Starring: David Baron, Jennifer Daniel, Noel Williams, Jacqueline Pearce, and Michael Ripper
Director: John Gilling
Rating: Seven of Ten Stars
A retired military officer and his wife (Baron and Daniel) inherit a cottage in a small Cornish village after his brother dies under mysterious circumstances. When he moves there with his wife (Daniel), he discovers that there has been a rash of deaths and that all of them can be attributed to a rare poisonous animal found only in far-away India. The obvious perpetrator behind these dastardly deeds is the reclusive doctor of theology (Williams) who has made a career out of studying obscure religions in the Far East and who keeps his daughter a virtual prisoner in their manor house. But throw in a mysterious swarthy fellow, the daughter’s strangely hypnotic effect on her father when she plays the sitar, and things are a little less clear. Will the newly arrived couple’s only ally in the area (Ripper) help them stop the spreading evil before it consumes them all?
“The Reptile” is the most strongly gothic-in-genre of all the Hammer horror flicks. There’s the ogre-like father and the oppressed daughter; there’s the mysterious Outsiders who are bringing a corrupting influence to wholesome British society, and there are curses and victims and victimizers who may not be what they seem. It’s a well-mounted film that contains several moments of genuine chills.
“The Reptile” would have gotten an 8-Star rating if not for the inexplicable over-acting displayed by all the principles in the first half of the movie; inexplicable because the leads in the film director John Gilling helmed immediately prior to this one (“Plague of the Zombies", which even used many of the same sets) was blessed with beautifully restrained performances that made the film even creepier and more believable.

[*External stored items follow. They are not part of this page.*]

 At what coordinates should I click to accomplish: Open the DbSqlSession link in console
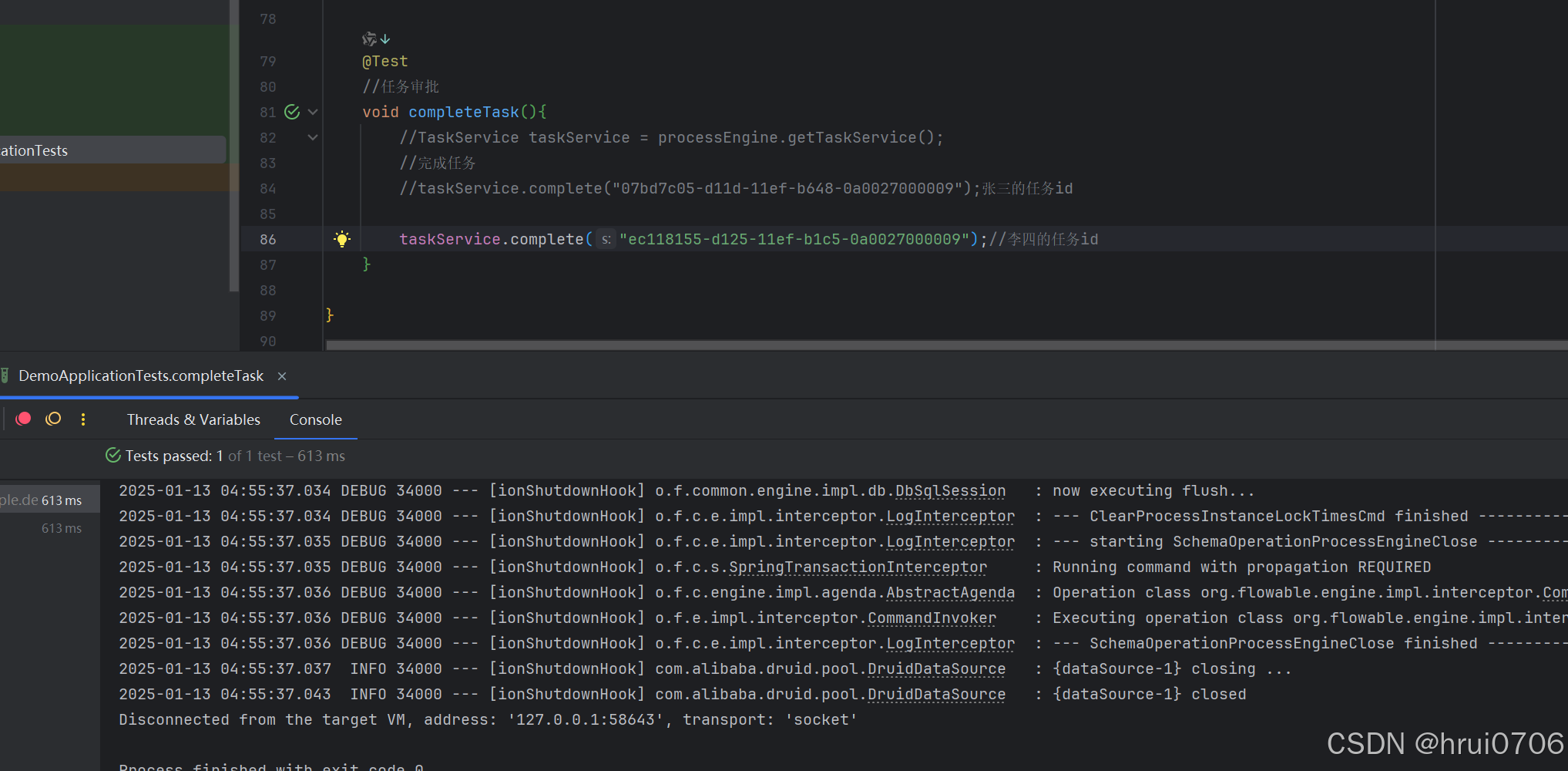pos(950,490)
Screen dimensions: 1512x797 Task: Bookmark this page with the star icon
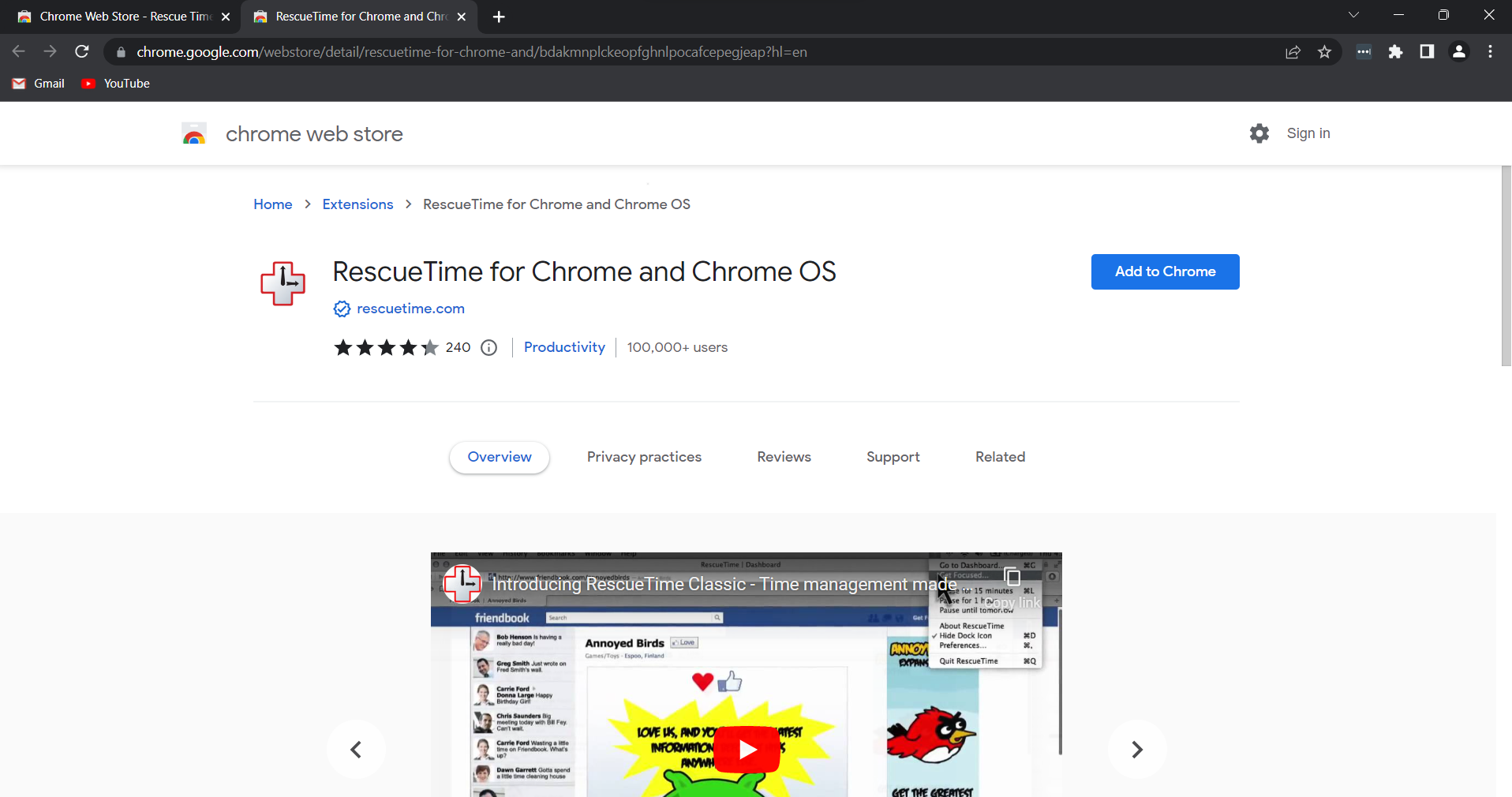(x=1324, y=51)
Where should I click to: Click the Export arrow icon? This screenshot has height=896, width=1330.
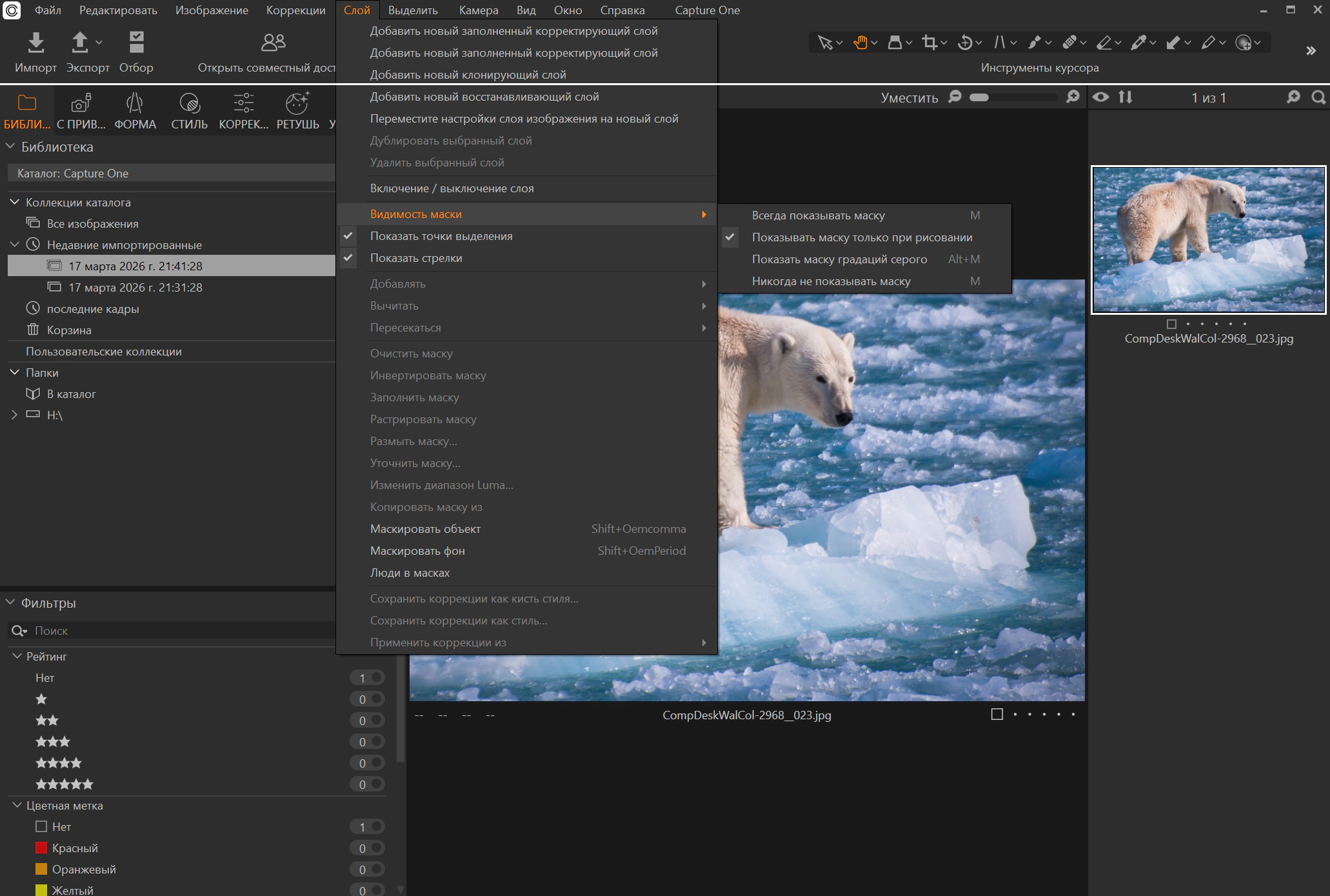tap(79, 43)
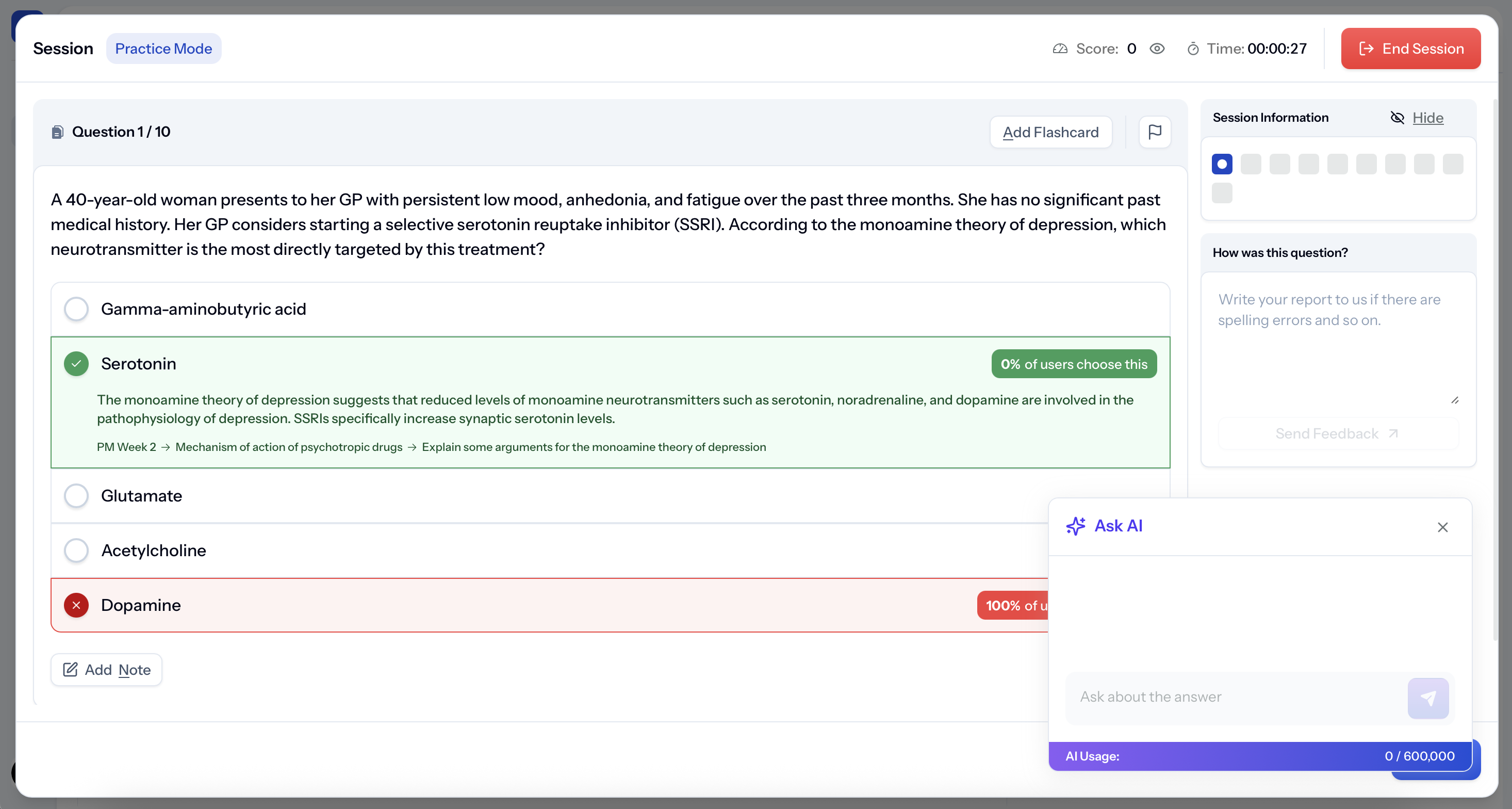Click the Add Note button
The height and width of the screenshot is (809, 1512).
click(x=106, y=670)
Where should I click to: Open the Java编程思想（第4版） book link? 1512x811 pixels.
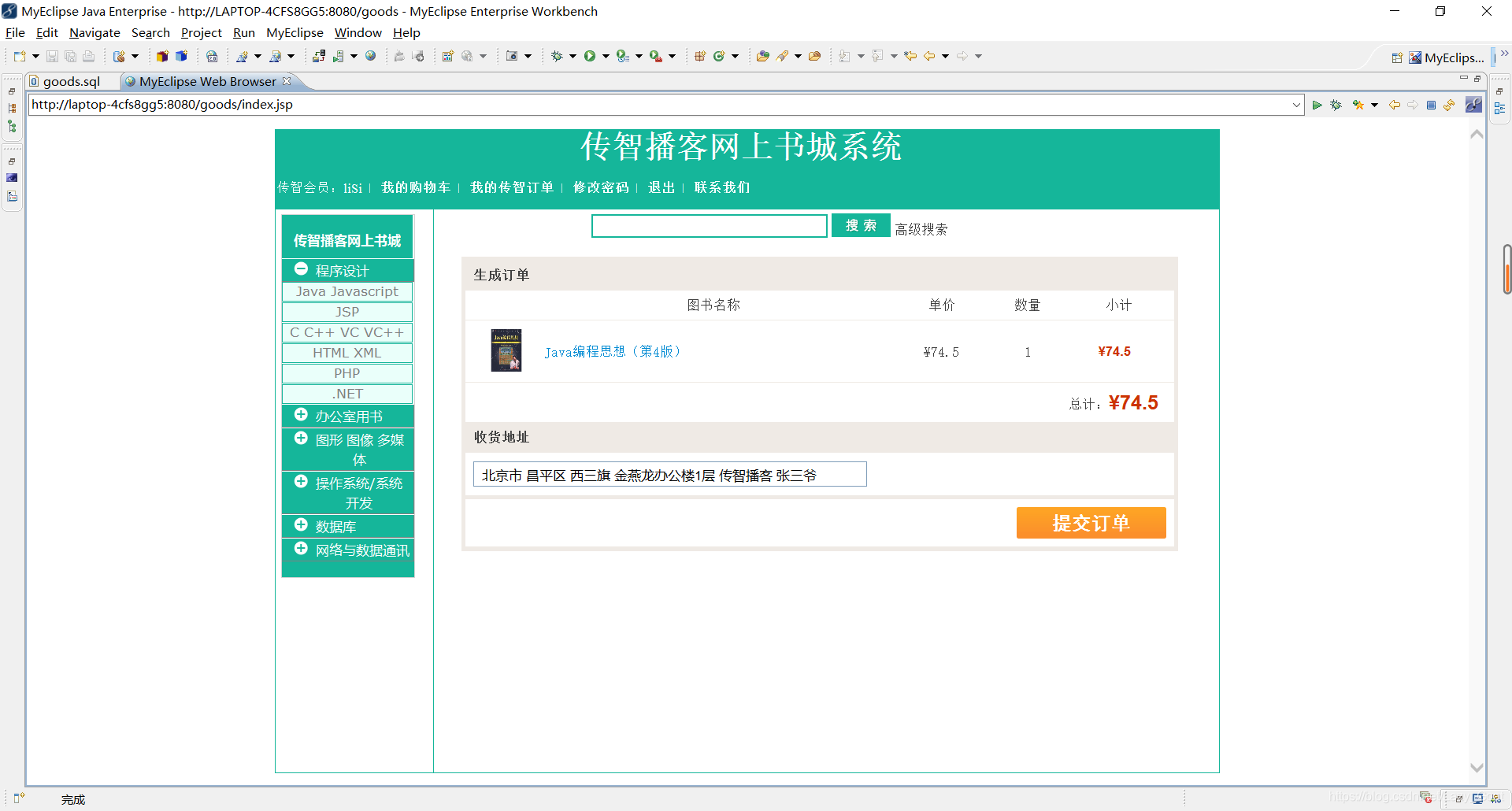[613, 352]
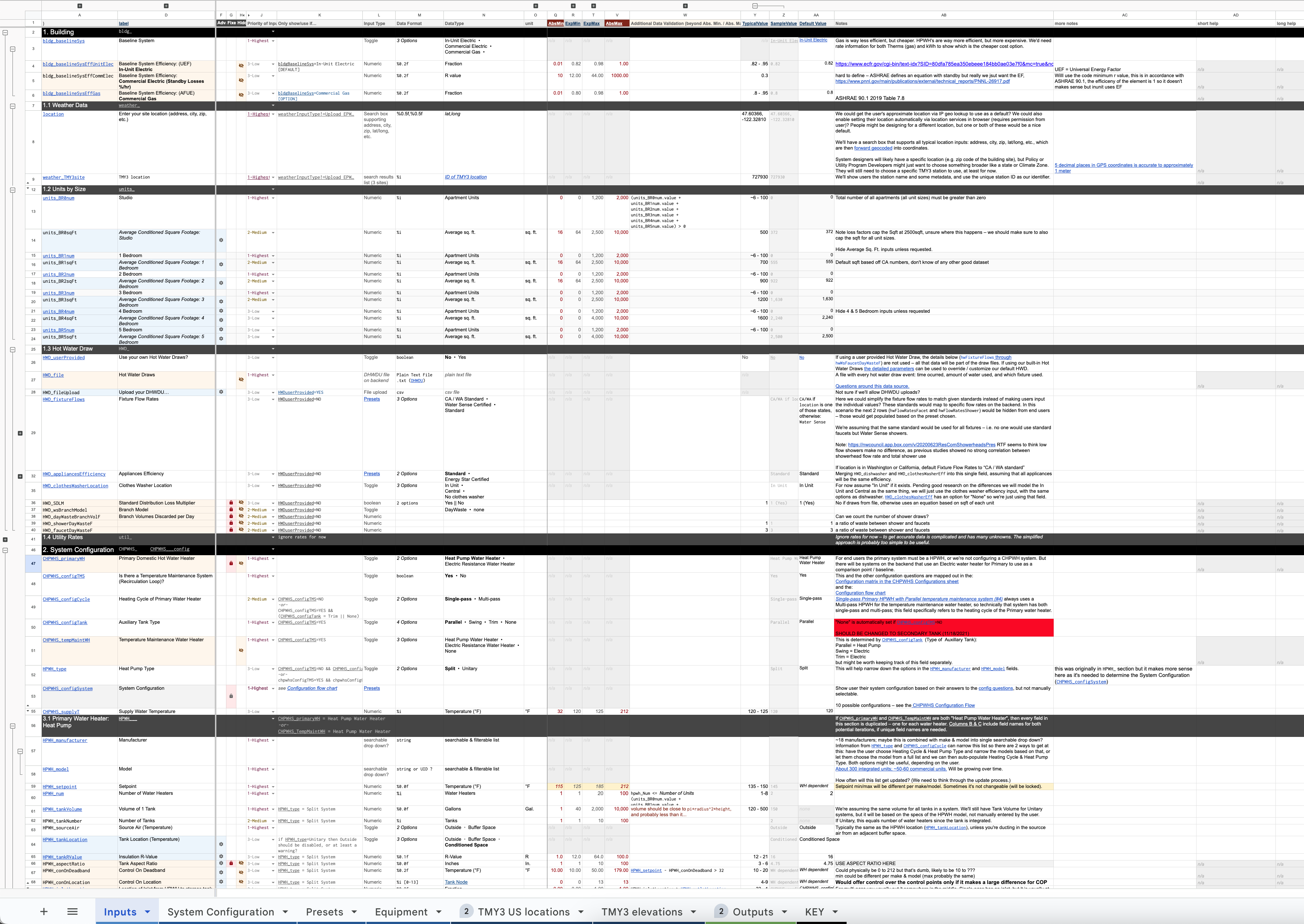This screenshot has width=1304, height=924.
Task: Collapse the 2. System Configuration row group
Action: [x=5, y=550]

It’s even odder because Michael Ripper gives the same type of understated performance he did in “Plague.”)
As the film evolves, the over-blown performances start to fit with the tenor of the going-ons, but they seem so out of place early in the film that it’s an irritant. The movie’s resolution is also a bit weak, with the title creature going down without much of a fight. The combination of the overacting in the first reel and the shaky climax were enough to knock off a Star. Still, it’s an entertaining film if you enjoy Hammer-style movies or gothic tales.